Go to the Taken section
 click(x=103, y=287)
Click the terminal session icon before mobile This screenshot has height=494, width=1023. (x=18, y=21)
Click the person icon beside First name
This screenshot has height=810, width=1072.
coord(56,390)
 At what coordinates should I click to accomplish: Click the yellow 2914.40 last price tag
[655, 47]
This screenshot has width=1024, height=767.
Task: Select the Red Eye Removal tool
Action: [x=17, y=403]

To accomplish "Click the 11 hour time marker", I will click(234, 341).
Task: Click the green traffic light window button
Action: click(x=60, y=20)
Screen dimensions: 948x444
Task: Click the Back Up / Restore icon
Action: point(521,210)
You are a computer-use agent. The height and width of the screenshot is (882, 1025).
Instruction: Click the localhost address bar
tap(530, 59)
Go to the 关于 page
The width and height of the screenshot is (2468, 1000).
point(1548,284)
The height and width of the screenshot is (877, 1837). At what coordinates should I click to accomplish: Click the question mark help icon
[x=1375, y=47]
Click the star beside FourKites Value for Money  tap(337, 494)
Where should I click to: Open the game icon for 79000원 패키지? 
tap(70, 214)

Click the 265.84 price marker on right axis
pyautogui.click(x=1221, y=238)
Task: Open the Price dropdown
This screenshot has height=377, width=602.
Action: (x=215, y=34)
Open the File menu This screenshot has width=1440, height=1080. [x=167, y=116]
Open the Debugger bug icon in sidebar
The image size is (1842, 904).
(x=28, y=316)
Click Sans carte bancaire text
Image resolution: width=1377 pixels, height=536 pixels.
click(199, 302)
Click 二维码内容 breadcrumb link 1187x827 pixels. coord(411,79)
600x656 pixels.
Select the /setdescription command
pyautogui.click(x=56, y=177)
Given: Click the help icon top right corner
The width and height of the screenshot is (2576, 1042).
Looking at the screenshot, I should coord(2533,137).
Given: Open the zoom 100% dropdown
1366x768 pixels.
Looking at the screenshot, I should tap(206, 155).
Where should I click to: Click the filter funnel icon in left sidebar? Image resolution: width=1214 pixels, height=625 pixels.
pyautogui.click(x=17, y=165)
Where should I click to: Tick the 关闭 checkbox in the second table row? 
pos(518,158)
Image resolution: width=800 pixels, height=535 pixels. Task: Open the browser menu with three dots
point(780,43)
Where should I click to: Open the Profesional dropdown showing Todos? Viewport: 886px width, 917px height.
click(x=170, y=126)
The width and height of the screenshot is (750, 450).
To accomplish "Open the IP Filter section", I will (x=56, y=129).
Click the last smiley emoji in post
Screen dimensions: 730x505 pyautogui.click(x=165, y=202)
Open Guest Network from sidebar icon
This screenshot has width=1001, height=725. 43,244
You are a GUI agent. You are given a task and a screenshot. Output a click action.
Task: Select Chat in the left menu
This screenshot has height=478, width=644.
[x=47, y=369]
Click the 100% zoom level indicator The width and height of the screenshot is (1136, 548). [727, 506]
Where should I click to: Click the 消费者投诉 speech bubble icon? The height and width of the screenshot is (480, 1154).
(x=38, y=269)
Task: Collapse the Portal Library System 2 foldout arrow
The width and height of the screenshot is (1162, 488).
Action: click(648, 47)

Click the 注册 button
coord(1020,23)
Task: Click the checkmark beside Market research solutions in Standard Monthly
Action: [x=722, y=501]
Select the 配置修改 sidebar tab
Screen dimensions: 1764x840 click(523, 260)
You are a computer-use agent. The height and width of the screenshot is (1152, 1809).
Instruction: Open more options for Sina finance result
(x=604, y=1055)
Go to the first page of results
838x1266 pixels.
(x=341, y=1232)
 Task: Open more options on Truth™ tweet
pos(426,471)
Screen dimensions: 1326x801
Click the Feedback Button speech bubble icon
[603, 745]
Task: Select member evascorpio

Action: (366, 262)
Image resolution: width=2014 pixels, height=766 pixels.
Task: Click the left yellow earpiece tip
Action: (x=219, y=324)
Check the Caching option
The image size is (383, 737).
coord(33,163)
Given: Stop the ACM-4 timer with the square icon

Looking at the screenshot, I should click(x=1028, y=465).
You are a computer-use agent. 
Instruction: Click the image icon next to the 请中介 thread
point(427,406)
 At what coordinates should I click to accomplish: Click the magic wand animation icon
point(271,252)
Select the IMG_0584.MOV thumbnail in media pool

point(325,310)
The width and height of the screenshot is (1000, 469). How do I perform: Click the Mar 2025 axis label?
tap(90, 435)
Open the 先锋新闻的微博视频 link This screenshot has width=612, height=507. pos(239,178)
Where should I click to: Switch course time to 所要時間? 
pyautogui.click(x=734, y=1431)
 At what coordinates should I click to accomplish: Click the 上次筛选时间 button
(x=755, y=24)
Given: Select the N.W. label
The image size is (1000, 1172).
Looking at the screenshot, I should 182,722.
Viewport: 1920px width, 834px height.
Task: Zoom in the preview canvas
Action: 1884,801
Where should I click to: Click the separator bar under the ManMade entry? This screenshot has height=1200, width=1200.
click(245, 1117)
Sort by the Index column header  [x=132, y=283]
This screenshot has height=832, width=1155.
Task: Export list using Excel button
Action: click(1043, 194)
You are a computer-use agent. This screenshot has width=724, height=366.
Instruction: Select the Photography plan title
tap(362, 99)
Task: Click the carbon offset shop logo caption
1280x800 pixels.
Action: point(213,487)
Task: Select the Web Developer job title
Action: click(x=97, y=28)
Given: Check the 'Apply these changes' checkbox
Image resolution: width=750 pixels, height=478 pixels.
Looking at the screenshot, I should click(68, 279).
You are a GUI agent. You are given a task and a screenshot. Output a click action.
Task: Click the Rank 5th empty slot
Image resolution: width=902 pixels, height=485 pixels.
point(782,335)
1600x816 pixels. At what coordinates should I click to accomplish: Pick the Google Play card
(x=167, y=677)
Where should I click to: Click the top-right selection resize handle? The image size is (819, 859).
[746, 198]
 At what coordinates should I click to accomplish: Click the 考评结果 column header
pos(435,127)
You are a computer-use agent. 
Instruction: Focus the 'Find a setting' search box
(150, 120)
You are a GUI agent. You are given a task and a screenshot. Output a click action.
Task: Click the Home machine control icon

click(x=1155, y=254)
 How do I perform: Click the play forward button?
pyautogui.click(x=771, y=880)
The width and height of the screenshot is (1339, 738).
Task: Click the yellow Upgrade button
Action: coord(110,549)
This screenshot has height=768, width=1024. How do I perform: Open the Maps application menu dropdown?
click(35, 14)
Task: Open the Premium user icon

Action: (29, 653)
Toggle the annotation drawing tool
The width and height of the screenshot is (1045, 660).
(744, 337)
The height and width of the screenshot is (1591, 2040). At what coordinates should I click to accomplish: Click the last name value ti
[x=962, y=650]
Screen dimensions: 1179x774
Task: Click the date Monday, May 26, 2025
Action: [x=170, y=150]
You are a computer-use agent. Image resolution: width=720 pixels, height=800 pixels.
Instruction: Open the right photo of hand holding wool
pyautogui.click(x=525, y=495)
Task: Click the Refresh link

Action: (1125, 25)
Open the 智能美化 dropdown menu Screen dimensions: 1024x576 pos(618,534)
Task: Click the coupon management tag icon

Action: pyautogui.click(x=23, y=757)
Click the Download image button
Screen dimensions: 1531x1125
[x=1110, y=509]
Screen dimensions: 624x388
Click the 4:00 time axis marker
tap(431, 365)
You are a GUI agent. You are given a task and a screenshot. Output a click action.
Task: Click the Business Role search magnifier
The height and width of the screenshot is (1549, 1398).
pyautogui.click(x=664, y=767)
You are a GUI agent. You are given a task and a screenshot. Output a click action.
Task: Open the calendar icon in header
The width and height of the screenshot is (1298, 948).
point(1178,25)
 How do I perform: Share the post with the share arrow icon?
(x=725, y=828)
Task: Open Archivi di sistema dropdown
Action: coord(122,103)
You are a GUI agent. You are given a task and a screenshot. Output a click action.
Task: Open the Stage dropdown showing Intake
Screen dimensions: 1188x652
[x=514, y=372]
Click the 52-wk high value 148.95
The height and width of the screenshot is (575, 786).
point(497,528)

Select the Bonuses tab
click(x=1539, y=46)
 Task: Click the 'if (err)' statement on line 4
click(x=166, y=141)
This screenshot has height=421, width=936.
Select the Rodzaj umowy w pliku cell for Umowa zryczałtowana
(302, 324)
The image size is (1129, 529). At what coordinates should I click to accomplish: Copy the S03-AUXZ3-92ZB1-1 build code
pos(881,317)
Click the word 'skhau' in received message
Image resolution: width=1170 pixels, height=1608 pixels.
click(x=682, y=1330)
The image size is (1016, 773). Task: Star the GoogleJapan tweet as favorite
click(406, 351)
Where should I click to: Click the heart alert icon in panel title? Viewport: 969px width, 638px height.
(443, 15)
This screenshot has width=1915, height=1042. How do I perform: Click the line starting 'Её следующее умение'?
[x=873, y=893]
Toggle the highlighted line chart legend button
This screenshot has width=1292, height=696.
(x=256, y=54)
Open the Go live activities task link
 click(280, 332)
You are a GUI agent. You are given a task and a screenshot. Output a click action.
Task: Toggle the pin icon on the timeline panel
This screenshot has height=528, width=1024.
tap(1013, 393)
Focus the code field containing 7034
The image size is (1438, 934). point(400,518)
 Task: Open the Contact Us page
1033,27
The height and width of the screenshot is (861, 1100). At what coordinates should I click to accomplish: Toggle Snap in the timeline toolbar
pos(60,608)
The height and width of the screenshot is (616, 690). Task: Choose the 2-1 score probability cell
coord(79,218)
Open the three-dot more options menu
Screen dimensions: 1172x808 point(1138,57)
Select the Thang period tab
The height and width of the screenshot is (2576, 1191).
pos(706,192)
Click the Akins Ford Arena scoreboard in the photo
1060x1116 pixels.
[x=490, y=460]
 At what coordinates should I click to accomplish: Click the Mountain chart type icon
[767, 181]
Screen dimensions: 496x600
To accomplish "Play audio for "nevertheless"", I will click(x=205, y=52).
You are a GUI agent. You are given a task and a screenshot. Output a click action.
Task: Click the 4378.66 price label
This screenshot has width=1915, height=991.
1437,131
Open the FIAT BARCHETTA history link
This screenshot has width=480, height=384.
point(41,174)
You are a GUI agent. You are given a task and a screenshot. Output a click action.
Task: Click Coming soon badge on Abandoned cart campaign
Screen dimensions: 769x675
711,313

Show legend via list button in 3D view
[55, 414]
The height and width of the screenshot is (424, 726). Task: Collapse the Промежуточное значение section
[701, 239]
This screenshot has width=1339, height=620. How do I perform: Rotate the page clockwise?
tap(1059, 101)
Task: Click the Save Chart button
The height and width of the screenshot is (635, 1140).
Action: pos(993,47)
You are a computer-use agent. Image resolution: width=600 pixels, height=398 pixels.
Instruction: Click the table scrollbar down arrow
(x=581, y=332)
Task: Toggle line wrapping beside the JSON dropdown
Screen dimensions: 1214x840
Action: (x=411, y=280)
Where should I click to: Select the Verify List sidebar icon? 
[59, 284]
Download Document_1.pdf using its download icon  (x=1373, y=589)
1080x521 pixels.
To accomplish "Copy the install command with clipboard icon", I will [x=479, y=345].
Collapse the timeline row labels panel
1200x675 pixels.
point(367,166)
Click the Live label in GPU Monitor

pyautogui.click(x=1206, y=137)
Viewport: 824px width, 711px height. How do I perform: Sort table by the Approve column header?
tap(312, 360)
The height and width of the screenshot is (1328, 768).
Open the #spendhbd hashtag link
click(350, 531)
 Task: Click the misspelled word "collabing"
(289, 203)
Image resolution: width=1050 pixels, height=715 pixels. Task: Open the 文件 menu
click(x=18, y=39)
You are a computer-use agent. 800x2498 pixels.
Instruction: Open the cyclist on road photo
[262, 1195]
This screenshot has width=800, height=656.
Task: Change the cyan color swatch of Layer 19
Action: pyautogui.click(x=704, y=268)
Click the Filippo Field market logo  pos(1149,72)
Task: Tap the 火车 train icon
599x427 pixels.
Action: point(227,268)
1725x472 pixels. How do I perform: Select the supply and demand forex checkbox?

* Problem to solve *
Whenever a line above includes "logo", copy it in full.

* Your response *
Task: Click the carbon offset shop logo caption
Click the Filippo Field market logo  pos(1149,72)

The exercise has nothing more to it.